GitLab API-based configuration

API-based configuration was introduced in GitLab 12.10. With API-based configuration, the daemon will start serving content in just a few seconds after booting. For example, for a particular Pages node on GitLab.com, it usually is ready to serve content within one minute after starting.

On GitLab.com, the Pages daemon now sources the domain configuration via an internal API endpoint /api/v4/internal/pages?domain=myproject.gitlab.io. This is done on demand per domain and the configuration is cached in memory for a certain period of time to speed up serving content from that Pages node.

The response from the API is very similar to the contents of the config.json file:

{
    "certificate": "--cert-contents--",
    "key": "--key-contents--",
    "lookup_paths": [
        {
            "access_control": true,
            "https_only": true,
            "prefix": "/",
            "project_id": 123,
            "source": {
                "path": "myproject/myproject.gitlab.io/public/",
                "type": "file"
            }
        }
    ]
}

You can see that the source type is file. This means that the Pages daemon will still serve the contents from the NFS shared mount. We are actively working on removing the NFS dependency from GitLab Pages by updating the GitLab Pages architecture.

We are planning to transition GitLab pages to object storage instead of NFS. This will essentially enable GitLab Pages to run on Kubernetes in the future.

Update: We have now rolled out zip source type on GitLab.com. This is behavior is behind feature flag and it's not the final implementation. As of 10-22-2020 we serve about 75% of Pages projects from zip and object storage and we're getting closer to removing the NFS dependency!

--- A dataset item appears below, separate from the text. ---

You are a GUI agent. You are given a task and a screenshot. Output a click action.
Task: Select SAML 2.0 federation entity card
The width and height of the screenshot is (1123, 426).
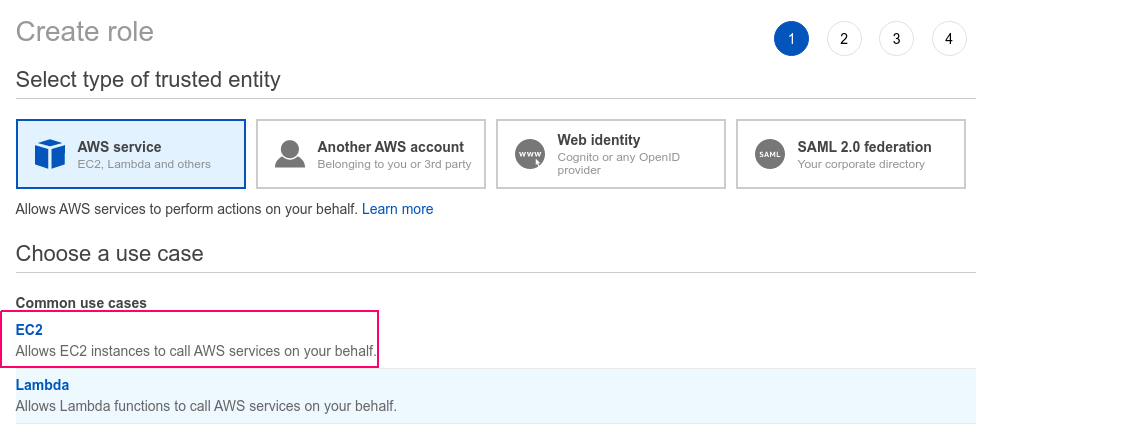click(851, 154)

Self-managed GitLab instances

The changes to the GitLab Pages architecture were piloted on GitLab.com, which is possibly the largest GitLab Pages implementation. Once all the changes supporting the move to an API-based configuration are completed, they will be rolled out to self-managed customers. You can find more details and the issues we faced while rolling out API-based configuration in this issue.

If you can't wait to speed up your Pages nodes startup, we have a potential guide in this issue description which explains how we enabled the API on GitLab.com. However, this method will be removed in the near future.

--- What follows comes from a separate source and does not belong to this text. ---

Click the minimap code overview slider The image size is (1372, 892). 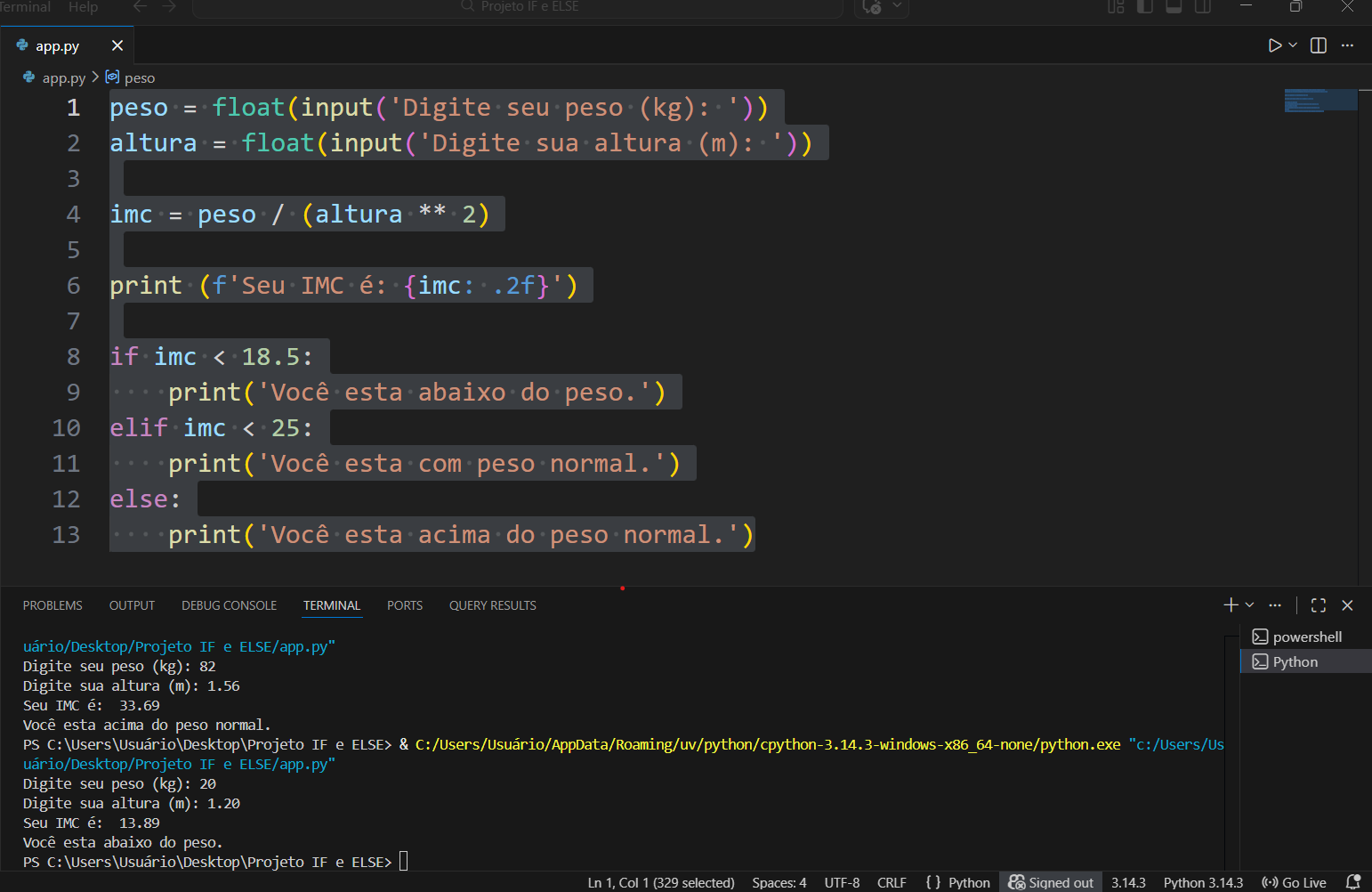[1320, 100]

Update: You can now enable API-based configuration by following this guide.

Domain source configuration and API status

In the meantime, we are working toward adding a new configuration flag for GitLab Pages which will allow you to choose the domain configuration source by specifying domain_config_source in your /etc/gitlab/gitlab.rb file. By default, GitLab Pages will use the disk source configuration the same way is used today.

In the background, the Pages daemon will start checking the API status by calling the /api/v4/internal/pages/status endpoint. This will help you check if the Pages daemon is ready to talk to the GitLab API, especially when you are running Pages on a separate server.

Please check the GitLab Pages adminstration guide for further troubleshooting.